TASK TO CARRY OUT >> Can you render the records from the line with "Click the zoom-in magnifier tool" up to and including the line with "[x=269, y=219]" as a Markdown table with the columns Row and Line, skipping blank lines and leaving the pictures out?

INFORMATION SHOWN >>
□ □ □ □

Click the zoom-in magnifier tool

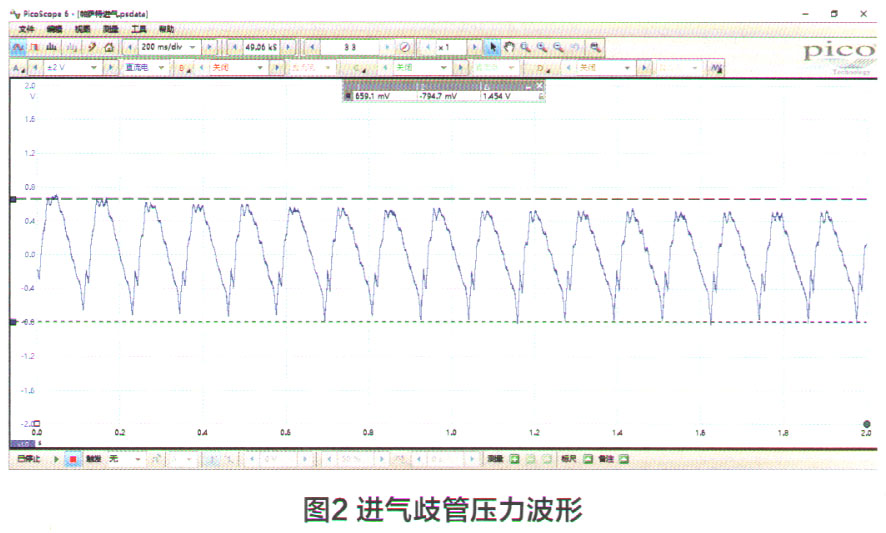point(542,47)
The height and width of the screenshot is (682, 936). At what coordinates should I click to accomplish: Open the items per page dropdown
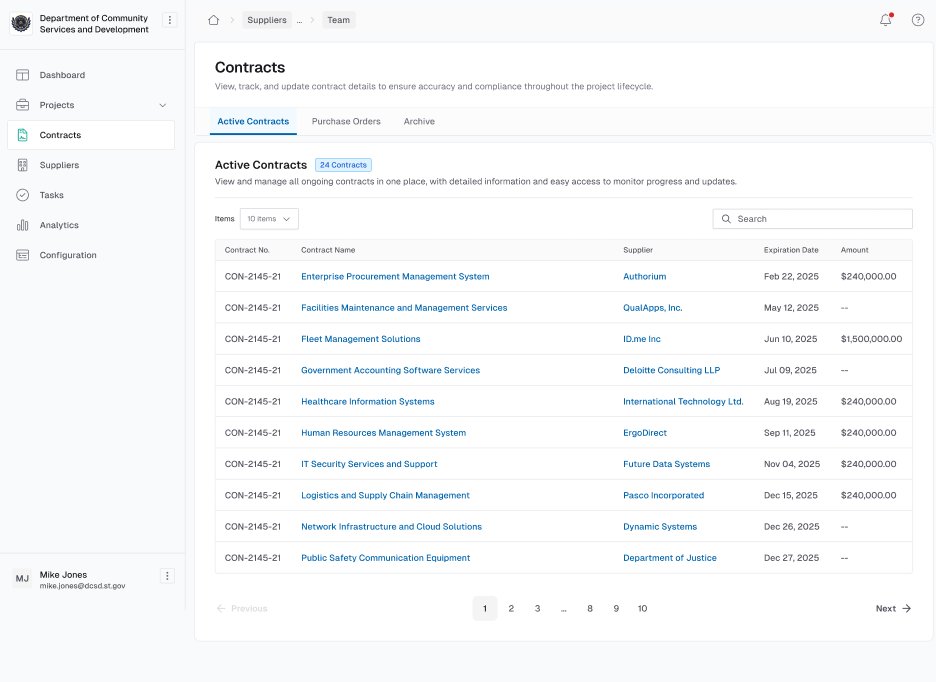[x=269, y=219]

□ □ □ □

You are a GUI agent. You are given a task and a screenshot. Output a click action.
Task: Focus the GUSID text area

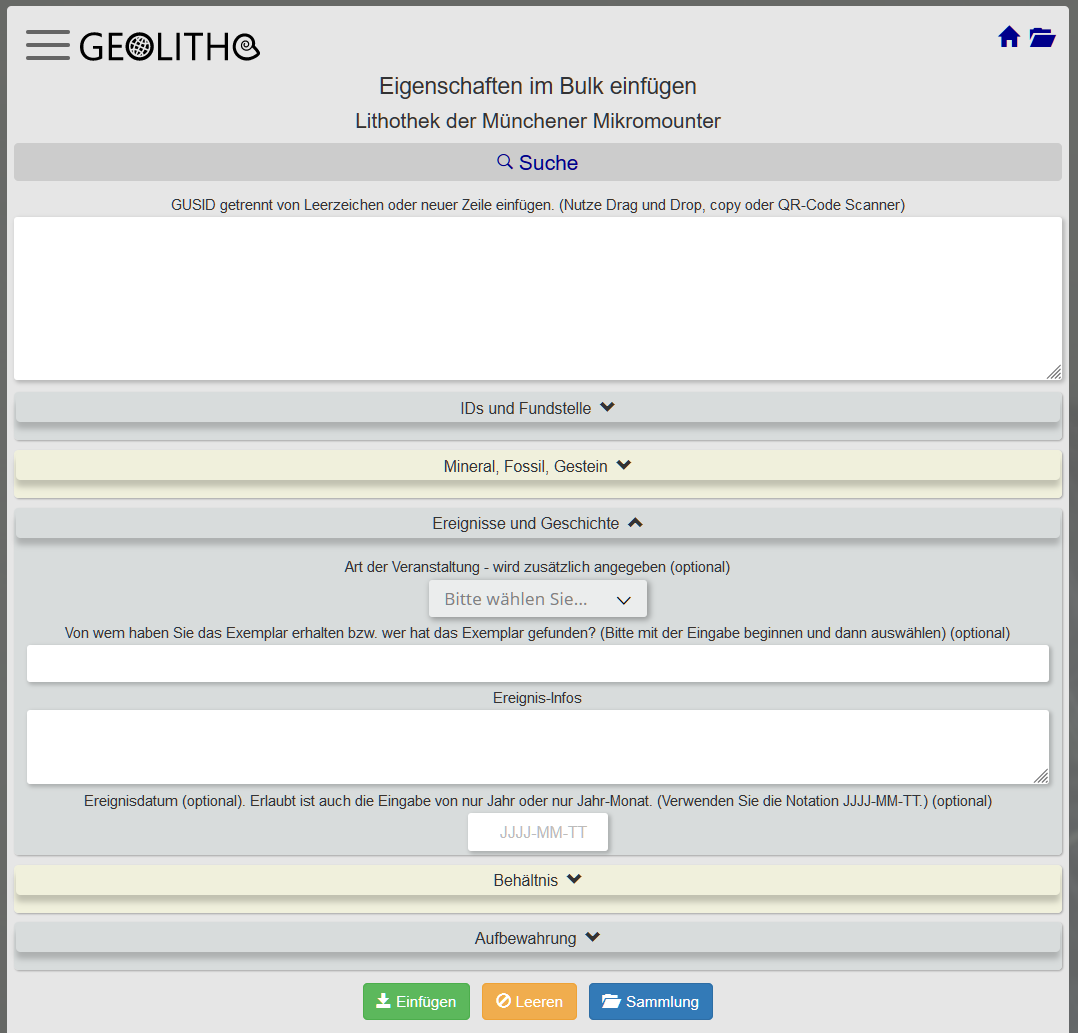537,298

□ □ □ □

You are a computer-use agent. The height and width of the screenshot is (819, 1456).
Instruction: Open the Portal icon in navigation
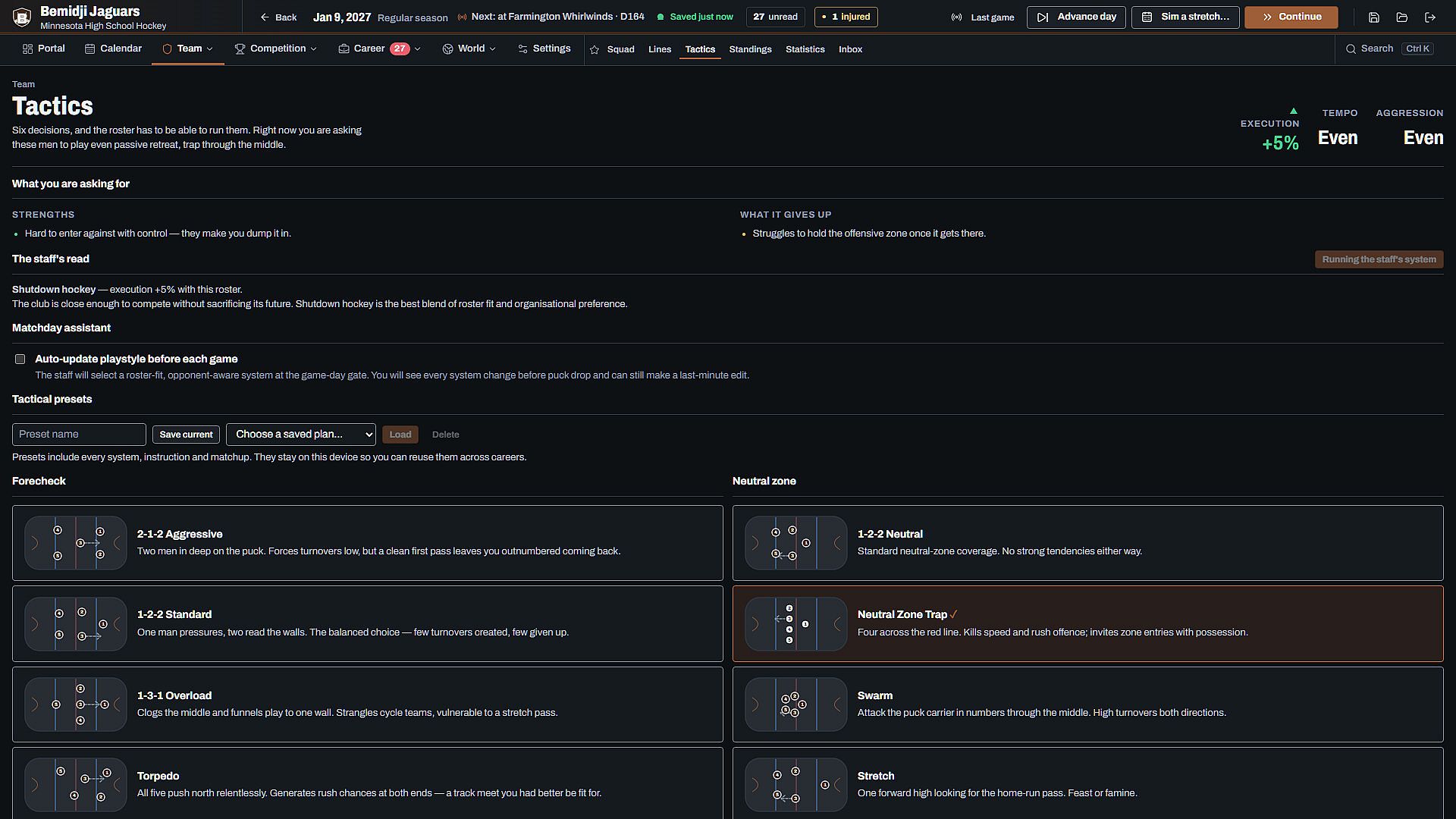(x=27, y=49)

□ □ □ □

EXERCISE RESULT >>
| Row | Line |
|---|---|
| 1 | Click the zoom-in magnifier tool |
| 2 | point(542,47) |
| 3 | The height and width of the screenshot is (682, 936). At what coordinates should I click to accomplish: Open the items per page dropdown |
| 4 | [x=269, y=219] |